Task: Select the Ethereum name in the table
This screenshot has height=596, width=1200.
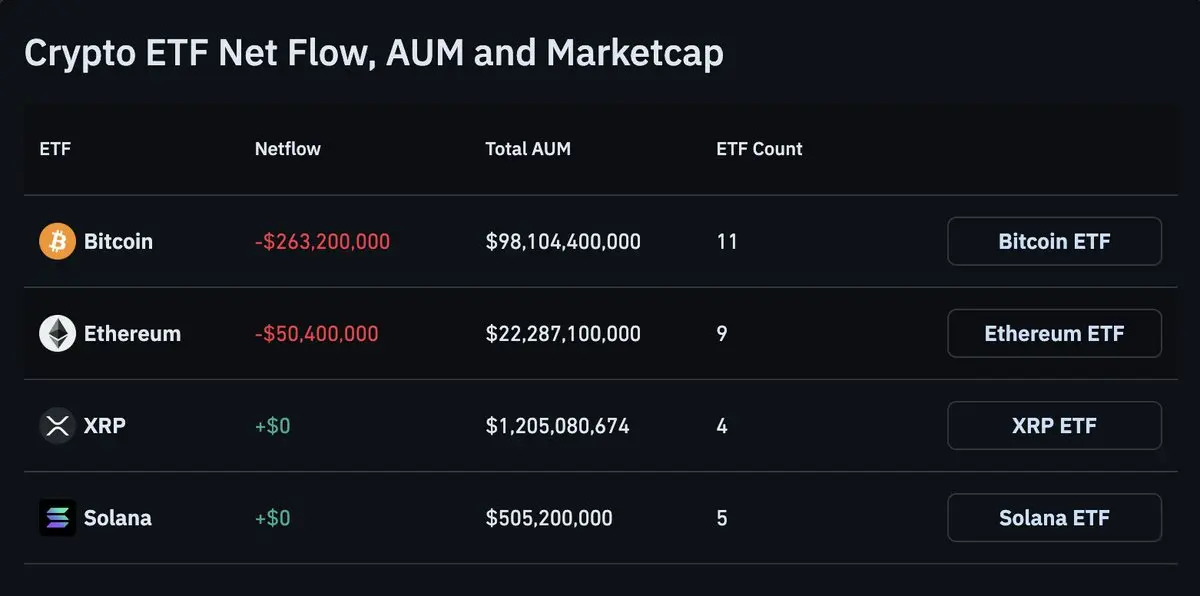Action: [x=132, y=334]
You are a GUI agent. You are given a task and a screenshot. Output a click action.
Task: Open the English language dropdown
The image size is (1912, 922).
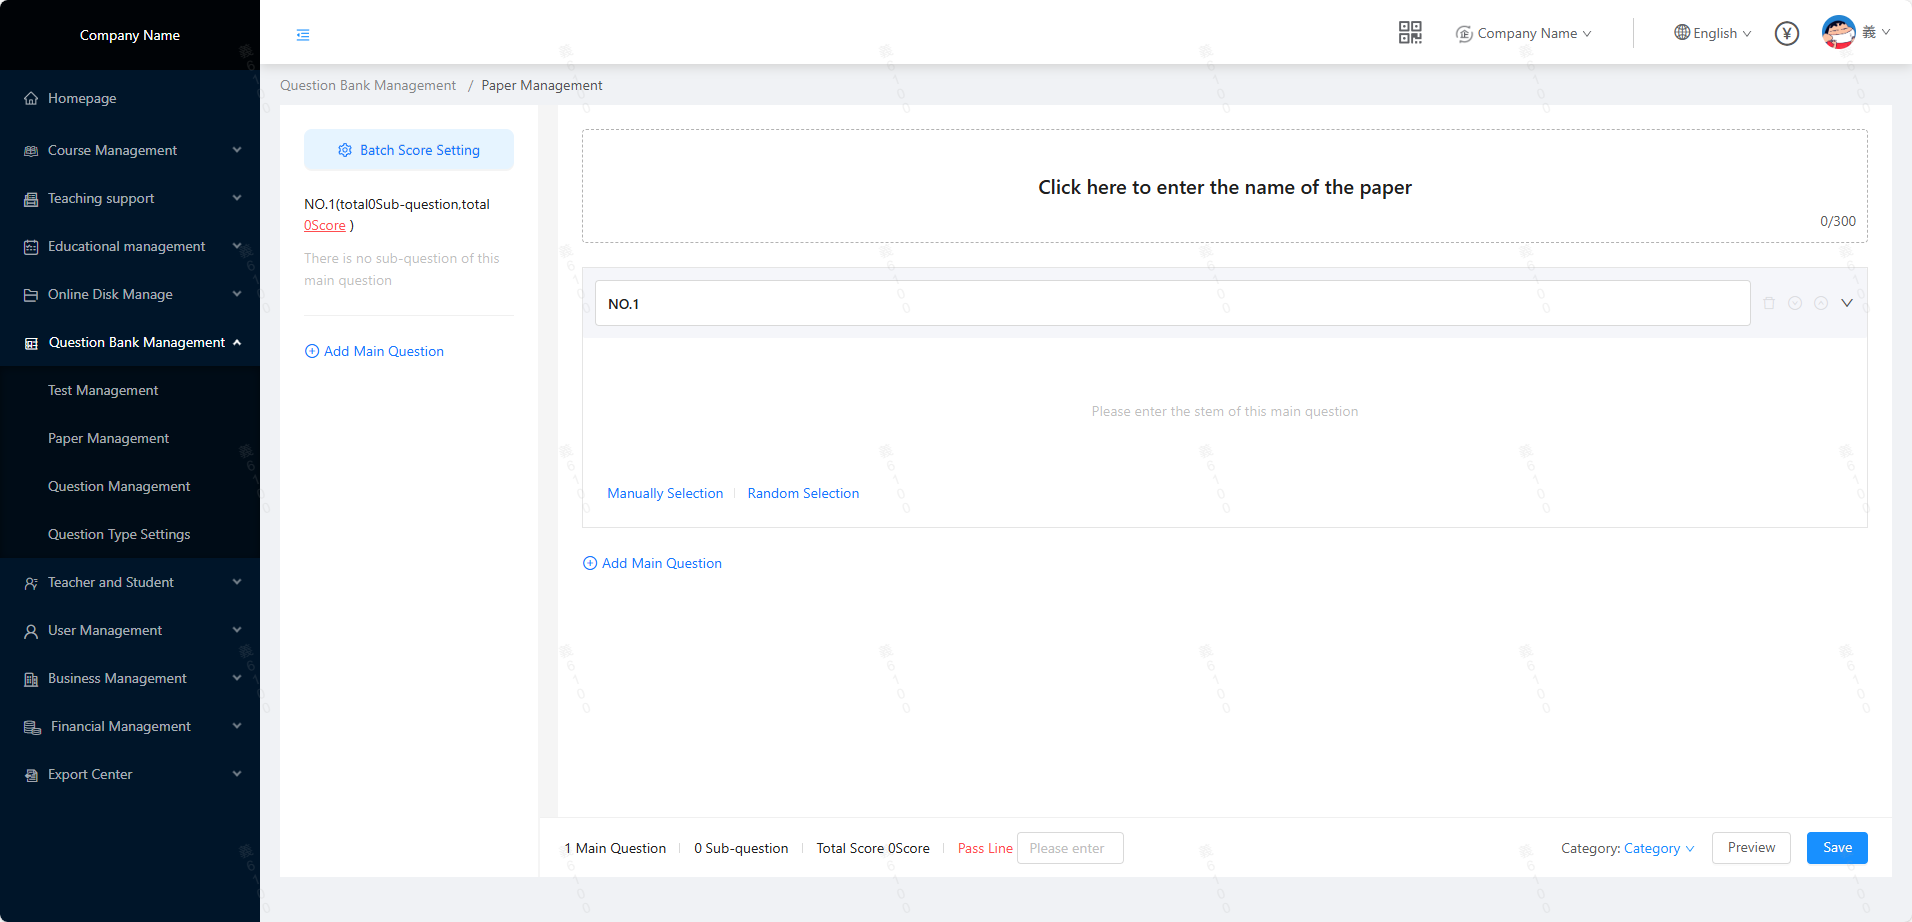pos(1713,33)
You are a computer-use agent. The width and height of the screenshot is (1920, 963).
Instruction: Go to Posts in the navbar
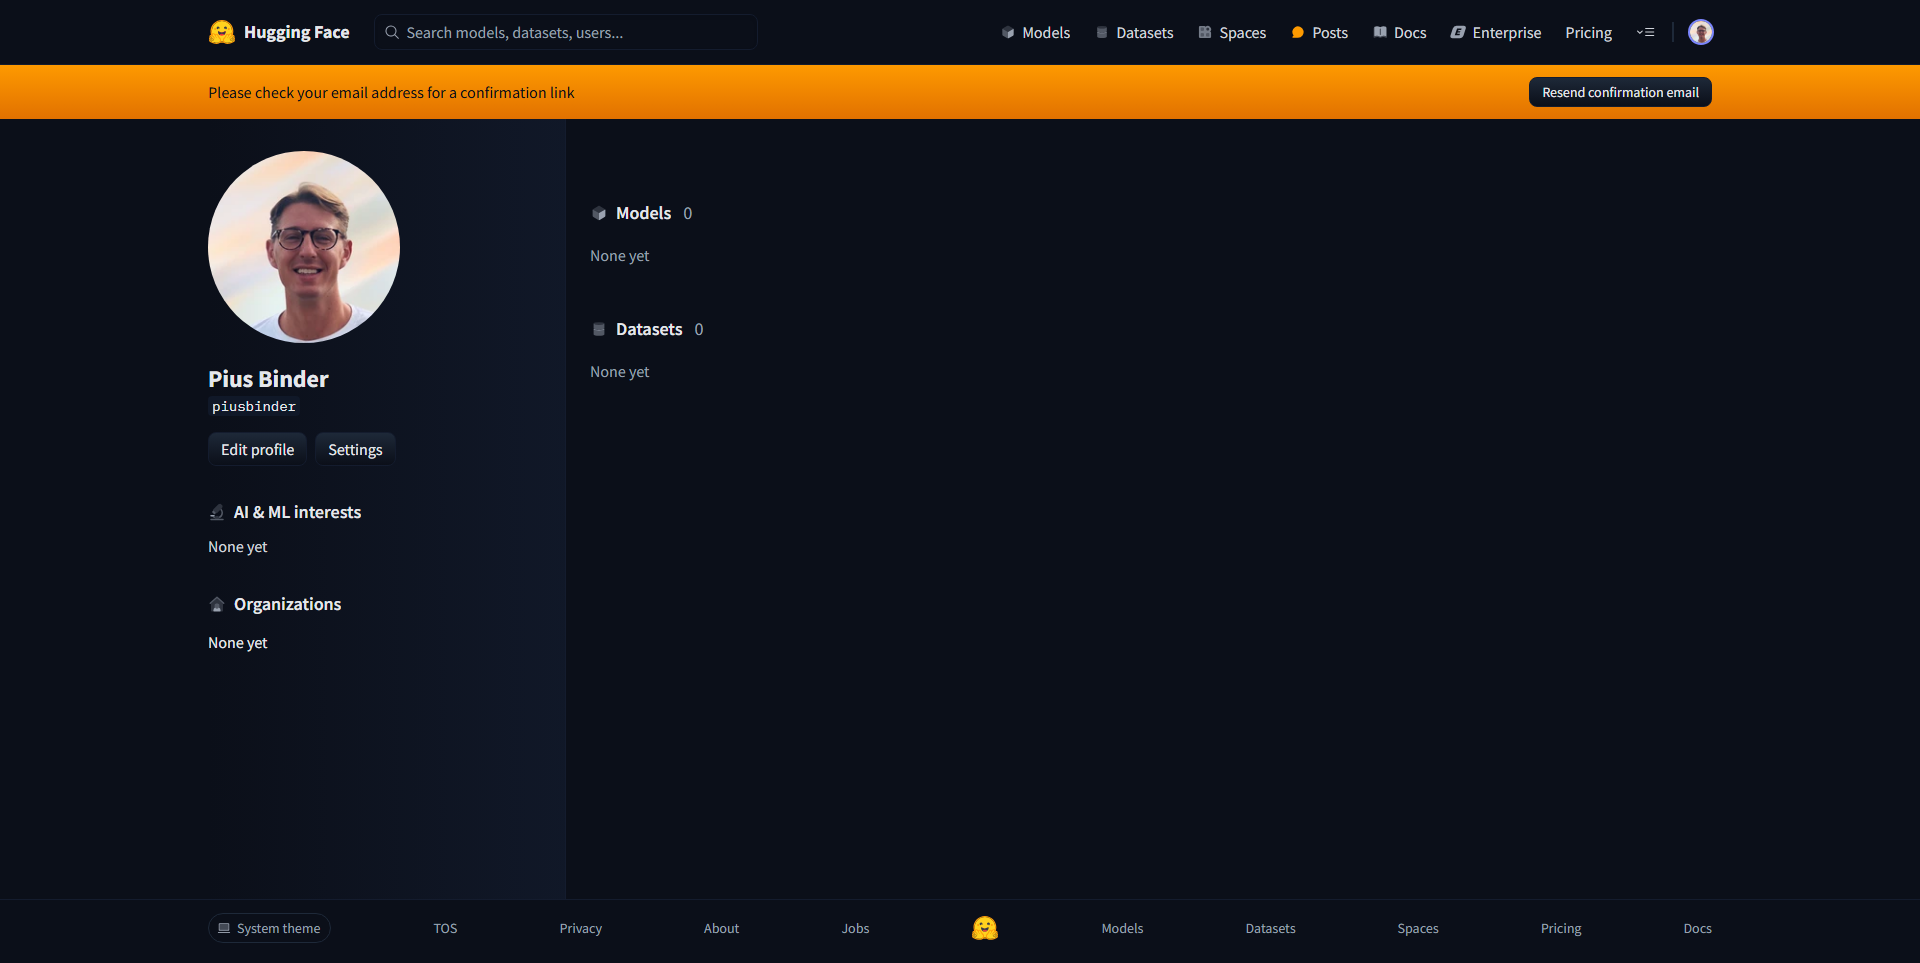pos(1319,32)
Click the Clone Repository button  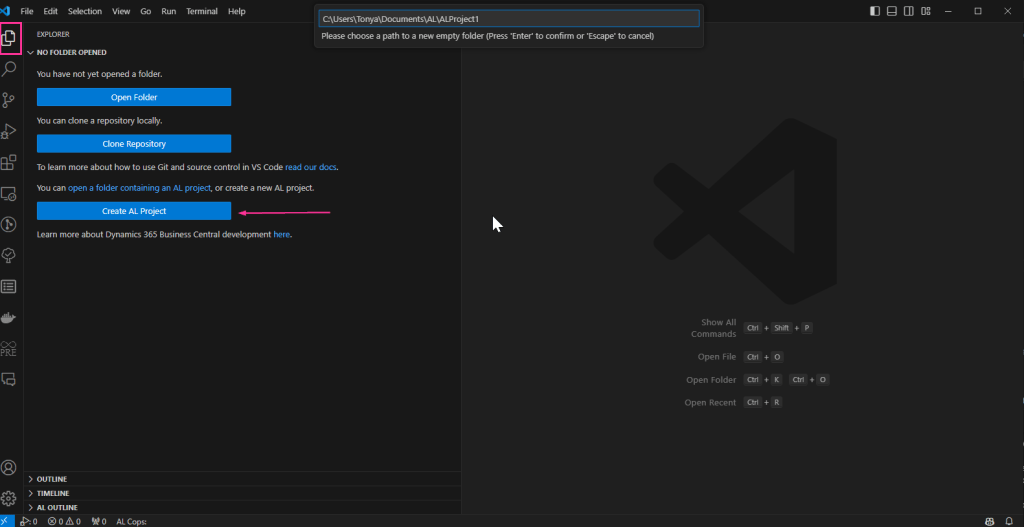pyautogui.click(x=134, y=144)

□ □ □ □

__Directions for this task__
Only lines with the word "agent" belong in the answer; copy each of them from the material above.

__Answer__
You are a GUI agent. You are given a task and a screenshot. Output a click action.
You are a computer-use agent. The width and height of the screenshot is (1920, 963).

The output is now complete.